Just like when she says a bad word...I correct her that the word is not nice and I don't want her to say it again. Point made, move on. If you make big fuss and deal about it, her little minds goes and wonders and then she will focus on that and say it again and again. So, I had same thought with H gone. Don't dwell on it and enjoy. Obviously, he doesn't feel that way. He feels need to keep justifying to her about not being here and now my fear is Christmas morning she may break down and I'm not sure I'm strong enough to not break down as my heart always hurts when she does. She was fine with it other night as she simply said to him _"Guess your not gonna be here to open presents, huh."_ In tone like, too bad for you. Then subject was changed.

So, I'm asking...those of you who are divorced, seperated, etc...how did you handle your first Christmas? I'm wanting to start a new tradition with her. Thought Christmas Eve we would make FRESH cut outs for Santa! Have feeling this is last year she believes...She discovered Santa at school had tennis shoes on under those black things and dark hair peeking out under his beard.  She's 7, she said it in a tone like _"can you believe the nerve of the school dressing up someone to be Santa???"_

So, if you don't mind sharing, I'd love some insight or just your story in general.

Thank you!


----------



## greeneyeddolphin (May 31, 2010)

Well, my boys were really little the first Christmas after my divorce, my oldest was 2 months short of being 3, and my youngest was 3 months old. So, for me, it was very different. But I have just never made a big deal about their father not being here for Christmas.
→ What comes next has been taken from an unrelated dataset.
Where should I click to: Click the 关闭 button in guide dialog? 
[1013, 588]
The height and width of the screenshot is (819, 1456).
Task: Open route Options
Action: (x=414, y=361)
He's never here for any other time of year, so it seems silly to me to make it a big deal at Christmas. 

My boyfriend has now stepped in and he really acts like a dad to them, which I love but never expected. He wasn't able to be home for Christmas last year, and we talked about how we wished he could be, but we knew that he loved us and would have been here if he could. 

Pretty much, I try to handle it as though it's not a big deal. Just kind of "here's the situation, it sucks, but we'll be fine, let's move on."


----------



## HappyHer (Nov 12, 2009)

Is it just you and your daughter? I would say make it exciting and fun, do "girlie" things and create a memory that will outlive the fact that dad's not there. He'll be there the day after, it's not like he's just gone forever. If she breaks down, say "Dad will be home tomorrow", then distract her with something fun. She'll feel assured and will come back around. 

Just act like it's not a big deal, don't worry about future Christmas times, just focus on this one and make it great for her.


----------



## mentallydrained (Oct 7, 2010)

HappyHer said:


> Is it just you and your daughter? I would say make it exciting and fun, do "girlie" things and create a memory that will outlive the fact that dad's not there. He'll be there the day after, it's not like he's just gone forever. If she breaks down, say "Dad will be home tomorrow", then distract her with something fun. She'll feel assured and will come back around.
> 
> Just act like it's not a big deal, don't worry about future Christmas times, just focus on this one and make it great for her.


Yes, just her and I. On Christmas day we will go to my moms for dinner where my Aunt and grandma will be as well. An all female Christmas. 

That's always been my problem...worry about future not living for today. Which is why I'm in this pickle! Lol...Thank you. I'm actually looking forward to just her and I. I just want to do right by her is all. She's my miracle and never want her to feel sad or that she is missing something.


----------